We have use cases where we need an ostree image to contain a set of containers in the form of an additionalimagestore (storage.conf) which would allow the containers to run without the need for crio to download them from the network.

@cgwalters
Copy link
Member Author

It's important to understand that in the general case, it won't work to embed containers/storage written data inside ostree - or really, inside a container either. This is because the whiteouts don't nest. See e.g. https://stackoverflow.com/questions/67198603/overlayfs-inside-docker-container

There are a few solutions:

  • It will likely work to flatten the container outside of the build (i.e. squash all layers)
  • Don't use containers/storage, but directly invoke e.g. crun or use podman --root

Another approach instead is to have these containers in /var/lib/containers, but ensure that typing a single upgrade command atomically ensures that these containers are all updated to a target version.

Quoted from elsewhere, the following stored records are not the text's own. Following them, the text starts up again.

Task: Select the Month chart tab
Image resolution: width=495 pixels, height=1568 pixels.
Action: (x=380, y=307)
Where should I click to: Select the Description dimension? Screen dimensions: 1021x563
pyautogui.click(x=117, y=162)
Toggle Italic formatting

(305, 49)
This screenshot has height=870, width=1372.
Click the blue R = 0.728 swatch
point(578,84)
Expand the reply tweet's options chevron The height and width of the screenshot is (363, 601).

(This is a bit like what we do in OCP with the "release image" - that single container image has references to a big pile of other container images. Having lots of little floating containers really demands a means to tie them together in a coherent upgrade story)

@mangelajo
Copy link

mangelajo commented Apr 29, 2022

Ok, I'm confused now.

What we are trying to achieve is something like

add a layer on ostree with:

   podman pull --root /usr/lib/containers quay.io/example/somecontainer
   podman pull --root /usr/lib/containers quay.io/example/some-other-container

What we are doing so far here is a

for container in $containers {
    podman pull --root /usr/lib/containers --arch $architecture $container
}

then we put that in tarballs, in an srpm, that goes into different archtiecture rpms, that, on install time will:

sed -i '/^additionalimagestores =*/a "/usr/lib/containers",' /etc/containers/storage.conf

I'm still in doubt if that's the purpose of this RFE, or if it is something different. We don't want the container layers to be squashed, we want a pristine copy (I guess that would help for container validation/signatures, not sure if it's 100% necessary to keep the integrity/authenticity of the layers though).

@cgwalters
Copy link
Member Author

We don't want the container layers to be squashed, we want a pristine copy (I guess that would help for container validation/signatures, not sure if it's 100% necessary to keep the integrity/authenticity of the layers though).

When the "sub-container" content is rolled into a a container image itself, we are inherently relying on the outer container image for signatures and such to pull.

@cgwalters
Copy link
Member Author

cgwalters commented May 6, 2022

There's actually two cases we could support; one, where the child image is "lifecycle bound" with the host ostree (container). The container images involved here are rolled into the toplevel container always. In theory we could support live updates to these containers in the same way we can support live updates to components of host userspace, but we'd normally expect system restarts.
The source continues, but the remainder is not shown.